Temyiz mahkemelerinin, yalnızca ilk derece mahkemesinde sunulan delil ve hukuki argümanları incelemekle yetindiği gerçeği göz önünde bulundurulmalıdır. Bu nedenle, temyiz sürecinin başarısı, başvuranın avukatının ilk derece mahkemesinde öne sürdüğü argümanların sağlamlığına bağlıdır.
1978 yılında Lefkoşa’da bir Kıbrıslı Türk anne ve Türk kökenli bir babanın çocuğu olarak doğan başvuran, 2004 yılında Kıbrıs vatandaşlığı için başvuruda bulunmuştur. Ancak, Bakanlar Kurulu’nun 2007 yılında belirlediği kriterlere uymadığı gerekçesiyle başvurusu 2015 yılında reddedilmiştir.
Başvuranın avukatı, ret kararının hukuka aykırı, ayrımcı ve eşitlik ilkesine aykırı olduğunu savunmuştur. Kriterlerin yayımlanmadığını ve keyfi olduğunu, kararın yeterli inceleme ve gerekçelendirme olmaksızın yetkisiz bir organ tarafından alındığını ileri sürmüştür. Ayrıca, özel ve aile hayatına saygı hakkının ihlal edildiğini, etnik ayrımcılık yapıldığını ve başvuranın AB vatandaşlığından mahrum bırakıldığını iddia etmiştir.
Ancak mahkemenin değerlendirmesi, başvuranın
hukuki argümanlarında önemli eksiklikler olduğunu ortaya koymuştur. Özellikle,
başvuran, ebeveynlerinin ülkeye giriş ve ikametlerinin yasallığını tartışmamıştır,
oysa bu husus vatandaşlık başvurusunun değerlendirilmesinde temel bir unsurdur.
Eşitsizlik ve etnik ayrımcılık iddiaları öne sürülmesine rağmen, ilgili yasal
düzenlemenin anayasaya aykırılığı doğrudan sorgulanmamıştır.
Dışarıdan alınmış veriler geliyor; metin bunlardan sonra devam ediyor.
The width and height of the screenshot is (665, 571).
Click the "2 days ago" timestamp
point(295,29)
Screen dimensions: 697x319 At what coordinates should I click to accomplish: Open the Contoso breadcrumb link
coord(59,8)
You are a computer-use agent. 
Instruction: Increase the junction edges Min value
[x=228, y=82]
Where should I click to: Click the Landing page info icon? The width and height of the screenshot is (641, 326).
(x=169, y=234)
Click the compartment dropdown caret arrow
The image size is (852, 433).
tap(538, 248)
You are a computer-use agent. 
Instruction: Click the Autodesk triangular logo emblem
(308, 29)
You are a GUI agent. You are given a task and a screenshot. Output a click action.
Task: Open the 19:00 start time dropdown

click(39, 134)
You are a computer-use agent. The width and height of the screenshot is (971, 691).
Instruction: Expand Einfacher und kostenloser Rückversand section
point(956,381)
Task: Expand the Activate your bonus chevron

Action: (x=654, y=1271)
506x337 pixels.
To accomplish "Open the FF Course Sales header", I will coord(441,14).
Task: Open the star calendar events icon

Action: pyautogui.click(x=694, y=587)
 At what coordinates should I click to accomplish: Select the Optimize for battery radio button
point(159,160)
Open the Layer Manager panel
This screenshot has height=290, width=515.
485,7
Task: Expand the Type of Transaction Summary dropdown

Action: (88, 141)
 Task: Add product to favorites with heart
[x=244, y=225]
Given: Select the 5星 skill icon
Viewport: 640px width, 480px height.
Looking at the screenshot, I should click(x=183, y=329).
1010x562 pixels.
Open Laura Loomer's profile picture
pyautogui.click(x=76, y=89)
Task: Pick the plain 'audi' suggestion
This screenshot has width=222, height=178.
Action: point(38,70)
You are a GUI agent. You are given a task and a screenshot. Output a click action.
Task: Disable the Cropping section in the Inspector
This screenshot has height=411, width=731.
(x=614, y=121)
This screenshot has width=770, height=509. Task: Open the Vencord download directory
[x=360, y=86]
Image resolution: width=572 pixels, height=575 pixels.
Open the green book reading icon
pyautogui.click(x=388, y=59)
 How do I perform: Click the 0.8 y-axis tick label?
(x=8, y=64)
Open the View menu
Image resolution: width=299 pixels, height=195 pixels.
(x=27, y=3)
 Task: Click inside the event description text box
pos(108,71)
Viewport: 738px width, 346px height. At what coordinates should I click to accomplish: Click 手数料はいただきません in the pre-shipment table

Benzer şekilde,
141(I)/2002 sayılı Yasa’nın 109. maddesinin ihlal edildiği iddiası açık bir
gerekçelendirme ile desteklenmemiştir. Başvuranın davası, Bakanlar Kurulu
kriterlerine uymasa da neden bir istisna yapılması gerektiğine dair ikna edici
bir argüman sunulmamıştır. Mahkeme, yasanın yasa dışı giriş veya ikameti
bulunan kişilerin vatandaşlığa alınmasını açıkça dışladığını ve başvuranın bu
noktaya itiraz etmediğini vurgulamıştır. Sonuç olarak, mahkeme, kararın hukuka
uygun, makul ve doğru olduğu kanaatine varmış ve başvuranın AB vatandaşlığından
mahrum bırakıldığı iddiasını reddetmiştir. Mahkeme, AB vatandaşlığının ulusal
vatandaşlığa bağlı türev bir hak olduğunun altını çizmiştir. Bir AB ülkesinin
yerel vatandaşlığına sahip olmadan AB haklarından bahsedilemeyeceğini
belirtmiştir.
Özetle, temyize götürülen alt mahkeme kararı,
başvuranın avukatının hukuki olarak yetersiz ve temelsiz argümanlarına
dayandığı için olumsuz sonuçlanmıştır. “Haklı olmak” kavramı ile sağlam hukuki
temellere dayalı argümanlar inşa etmenin pratik gerekliliği arasında ayrım
yapmak elzemdir.
Hazırlıksız ve eksik argümanlarla açılan
davalar, haklı olsanız da ilerlemenizi engelleyebilir. Mahkemeler tarafından
reddedilen bu tür davalar, gerçekten hak sahibi olan bireylerin gelecekteki
başvurularını olumsuz etkileyebilecek yargı içtihatları oluşturacaktır. Buna
karşın, sağlam hukuki argümanlarla açılan davalar, bağlayıcı içtihatlar
oluşturarak gelecekteki başvurular için yol açıcı olabilir.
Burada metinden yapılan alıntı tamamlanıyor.